■ Required task A
Swap "transition formula" for "recurrence relation" and write out the stretch of the coin change solution from "[LeetCode] 518. Coin" through "See code below.".

______

Sunday, February 19, 2017

[LeetCode] 518. Coin Change 2

https://leetcode.com/problems/coin-change-2/?tab=Description

Solution:
This is one of the classical questions for dynamic programming. And it belongs to the complete 01 knapsack problem. Let's suppose dp[i][j] represents the number of ways to make up amount of j with 1 to ith coins. Then when we move onto the next coin, we have to make choice. If the denomination of the next coin larger than j, then we cannot use it; if smaller, we can use it. Thus, the transition formula is:
                       dp[i+1][j] = dp[i][j] + dp[i+1][j-v[i+1]]
The first term means the way without using the (i+1)th coin; and the second one means the way with using the (i+1)th coin. This equation can be further simplified into an one-dimensional vector,
                      dp[j] = dp[j] + dp[j-v[i+1]]
                  or, dp[j] += dp[j-v[i+1]]
 See code below.

Code:
class Solution {
public:
    int change(int amount, vector<int>& coins) {
        vector<int> dp(amount+1, 0);
        dp[0] = 1;
        for(auto a:coins){
            for(int i=1; i<=amount; ++i){
                if(i>=a) dp[i] += dp[i-a];
            }
        }
        return dp[amount];
    }
};

[LeetCode] 517. Super Washing Machines

https://leetcode.com/contest/leetcode-weekly-contest-20/problems/super-washing-machines/

Solution:
To be honest, I don't exactly know how to solve this problem... Anyway, here I just post one answer that I obtained from the online contest submission from this author:
https://leetcode.com/tckwok0/

This solution looks like using idea of graph theory. When the number of the clothes is less than the average, (average-v[i]) clothes needs to be moved in; in the opposite, (v[i]-average) clothes needs to be moved out. If average == v[i], no net flux is needed.

If we scan the vector from the left to right, we can find the local flux needed to balance them. Since for every move, we can only adjust one clothes, the value of flux actually is the minimum number of move needed. The maximum of the local flux actually is then the minimum moves needed to guarantee the balancing of the whole vectors, which is the answer to this question.

Further thing: can we figure out each step of moving for the minimum move?

______

■ Required task B
Show each line of the records that contains the string "height".

(Items listed in a dataset)

______

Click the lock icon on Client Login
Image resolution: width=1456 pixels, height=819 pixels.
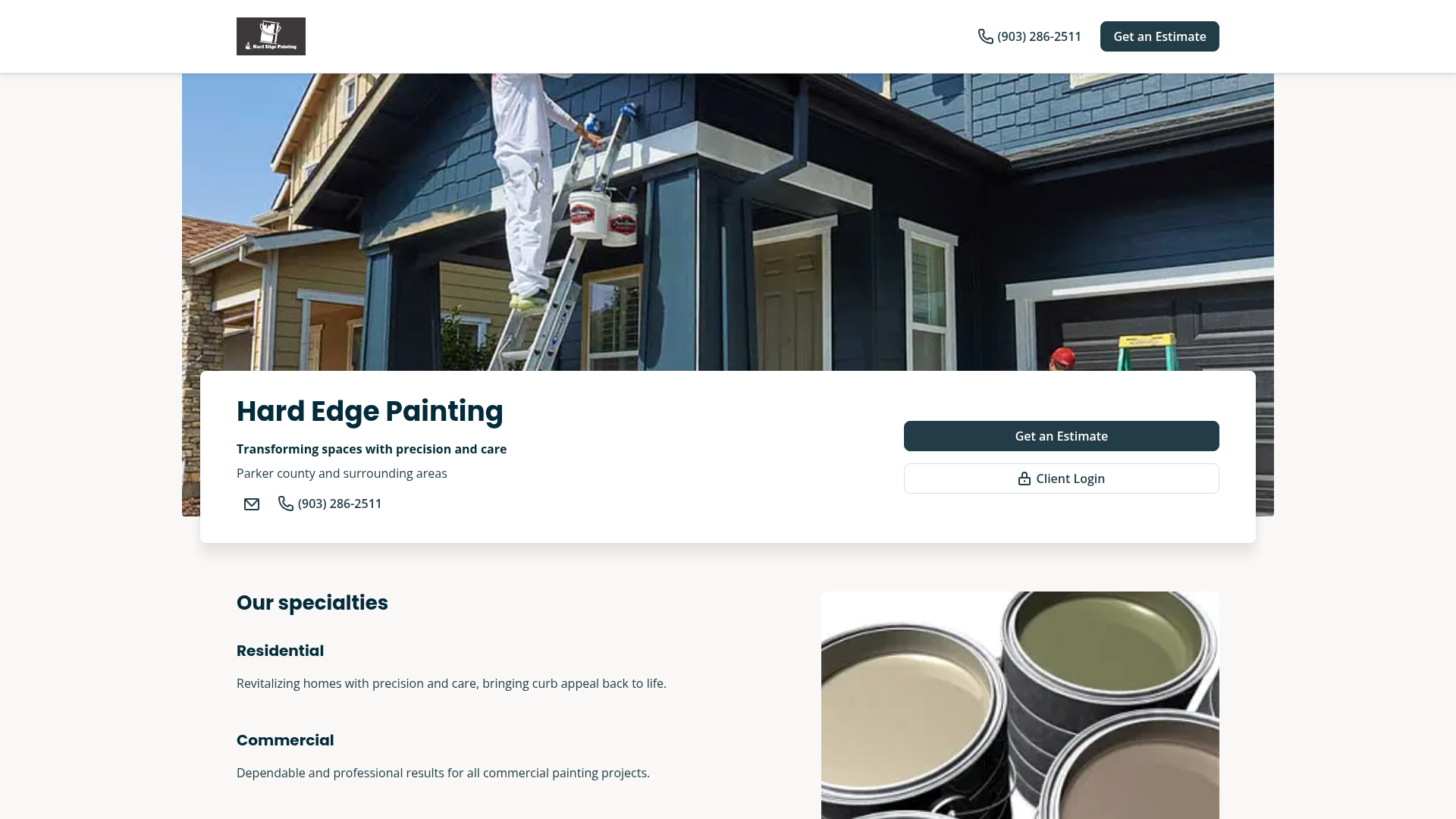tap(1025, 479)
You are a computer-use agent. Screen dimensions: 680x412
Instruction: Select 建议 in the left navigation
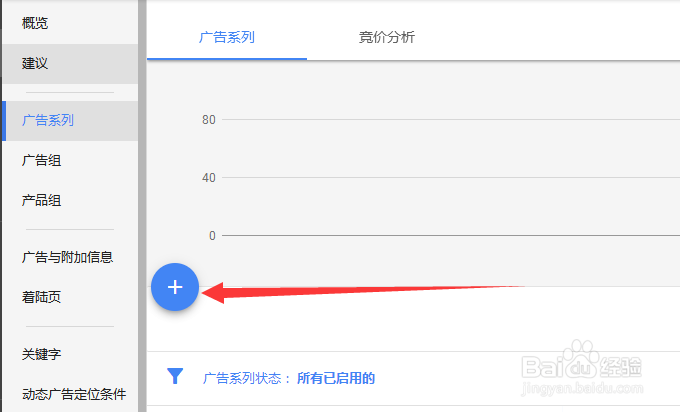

______

■ Finished answer A
[LeetCode] 518. Coin Change 2

https://leetcode.com/problems/coin-change-2/?tab=Description

Solution:
This is one of the classical questions for dynamic programming. And it belongs to the complete 01 knapsack problem. Let's suppose dp[i][j] represents the number of ways to make up amount of j with 1 to ith coins. Then when we move onto the next coin, we have to make choice. If the denomination of the next coin larger than j, then we cannot use it; if smaller, we can use it. Thus, the recurrence relation is:
                       dp[i+1][j] = dp[i][j] + dp[i+1][j-v[i+1]]
The first term means the way without using the (i+1)th coin; and the second one means the way with using the (i+1)th coin. This equation can be further simplified into an one-dimensional vector,
                      dp[j] = dp[j] + dp[j-v[i+1]]
                  or, dp[j] += dp[j-v[i+1]]
 See code below.

■ Finished answer B
Image resolution: width=1456 pixels, height=819 pixels.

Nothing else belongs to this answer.